Assigned task »
The required lines are those that contain "computer"; pull them out of the data and copy them.

The input »
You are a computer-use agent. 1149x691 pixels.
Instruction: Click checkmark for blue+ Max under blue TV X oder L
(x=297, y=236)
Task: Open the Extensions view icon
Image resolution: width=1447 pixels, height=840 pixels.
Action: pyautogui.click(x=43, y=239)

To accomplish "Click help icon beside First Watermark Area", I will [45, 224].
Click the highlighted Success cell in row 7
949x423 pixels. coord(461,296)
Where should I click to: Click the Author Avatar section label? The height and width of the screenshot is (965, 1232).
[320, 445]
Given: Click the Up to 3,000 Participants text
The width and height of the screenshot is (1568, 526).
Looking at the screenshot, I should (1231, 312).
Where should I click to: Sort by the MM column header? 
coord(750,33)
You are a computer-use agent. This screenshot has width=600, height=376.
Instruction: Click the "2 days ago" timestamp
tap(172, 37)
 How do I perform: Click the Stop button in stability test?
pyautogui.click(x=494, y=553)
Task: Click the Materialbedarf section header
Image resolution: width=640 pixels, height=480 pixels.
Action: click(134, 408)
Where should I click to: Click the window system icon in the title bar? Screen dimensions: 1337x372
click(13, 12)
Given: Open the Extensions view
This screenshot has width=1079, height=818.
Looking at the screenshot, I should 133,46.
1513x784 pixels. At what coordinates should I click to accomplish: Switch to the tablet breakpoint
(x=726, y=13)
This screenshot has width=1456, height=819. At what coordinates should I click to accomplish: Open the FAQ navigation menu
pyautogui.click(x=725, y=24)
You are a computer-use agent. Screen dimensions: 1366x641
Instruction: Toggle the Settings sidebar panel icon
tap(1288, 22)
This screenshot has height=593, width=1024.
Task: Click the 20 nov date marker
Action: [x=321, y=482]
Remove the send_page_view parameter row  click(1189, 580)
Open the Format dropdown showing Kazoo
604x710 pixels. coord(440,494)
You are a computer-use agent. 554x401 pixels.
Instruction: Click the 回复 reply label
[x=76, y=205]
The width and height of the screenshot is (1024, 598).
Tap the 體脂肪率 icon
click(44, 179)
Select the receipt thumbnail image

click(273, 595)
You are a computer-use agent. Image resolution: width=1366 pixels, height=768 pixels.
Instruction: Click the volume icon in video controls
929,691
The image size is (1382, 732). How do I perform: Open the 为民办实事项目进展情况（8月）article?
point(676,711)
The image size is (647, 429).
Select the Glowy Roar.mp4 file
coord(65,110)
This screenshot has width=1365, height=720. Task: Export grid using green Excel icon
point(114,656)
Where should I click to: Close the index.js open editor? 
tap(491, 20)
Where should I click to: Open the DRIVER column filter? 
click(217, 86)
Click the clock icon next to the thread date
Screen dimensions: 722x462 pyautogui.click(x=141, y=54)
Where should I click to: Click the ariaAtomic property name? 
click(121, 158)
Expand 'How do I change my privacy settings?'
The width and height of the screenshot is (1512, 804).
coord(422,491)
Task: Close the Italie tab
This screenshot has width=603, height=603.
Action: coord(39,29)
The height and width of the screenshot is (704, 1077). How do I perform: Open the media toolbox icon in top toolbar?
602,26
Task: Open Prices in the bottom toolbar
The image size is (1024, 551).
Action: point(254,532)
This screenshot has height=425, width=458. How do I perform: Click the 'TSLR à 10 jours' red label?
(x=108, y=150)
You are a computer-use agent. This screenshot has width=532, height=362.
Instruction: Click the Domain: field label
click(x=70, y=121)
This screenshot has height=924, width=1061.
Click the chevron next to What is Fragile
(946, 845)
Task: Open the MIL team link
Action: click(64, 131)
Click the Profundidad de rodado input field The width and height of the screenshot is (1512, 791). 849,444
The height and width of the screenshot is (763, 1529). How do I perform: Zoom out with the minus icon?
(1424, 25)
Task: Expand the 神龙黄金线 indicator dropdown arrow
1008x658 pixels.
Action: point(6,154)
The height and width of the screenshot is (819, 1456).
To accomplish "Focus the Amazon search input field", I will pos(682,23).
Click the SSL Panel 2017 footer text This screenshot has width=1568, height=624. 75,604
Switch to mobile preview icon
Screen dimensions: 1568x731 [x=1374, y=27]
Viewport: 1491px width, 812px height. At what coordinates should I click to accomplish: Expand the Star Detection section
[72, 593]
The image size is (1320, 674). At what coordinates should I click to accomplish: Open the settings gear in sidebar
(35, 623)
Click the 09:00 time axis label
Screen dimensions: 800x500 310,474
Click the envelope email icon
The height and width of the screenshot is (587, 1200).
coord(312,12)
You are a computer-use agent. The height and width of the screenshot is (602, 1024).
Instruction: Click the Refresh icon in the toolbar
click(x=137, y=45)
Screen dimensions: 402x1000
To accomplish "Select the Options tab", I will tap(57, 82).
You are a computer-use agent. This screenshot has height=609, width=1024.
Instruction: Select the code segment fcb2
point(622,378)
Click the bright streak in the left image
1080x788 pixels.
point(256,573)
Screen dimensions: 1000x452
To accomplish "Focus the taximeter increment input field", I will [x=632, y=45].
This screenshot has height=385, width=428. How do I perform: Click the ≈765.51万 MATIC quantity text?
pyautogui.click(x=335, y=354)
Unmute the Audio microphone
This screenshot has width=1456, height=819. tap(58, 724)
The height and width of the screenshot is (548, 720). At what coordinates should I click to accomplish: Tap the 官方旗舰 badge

Response area »
You are a computer-use agent. 1149x691 pixels.
You are a computer-use agent. This screenshot has width=600, height=376.
You are a computer-use agent. Screen dimensions: 1366x641
You are a computer-use agent. 554x401 pixels.
You are a computer-use agent. Image resolution: width=1366 pixels, height=768 pixels.
You are a computer-use agent. This screenshot has width=532, height=362.
You are a computer-use agent. The height and width of the screenshot is (602, 1024).
You are a computer-use agent. This screenshot has height=609, width=1024.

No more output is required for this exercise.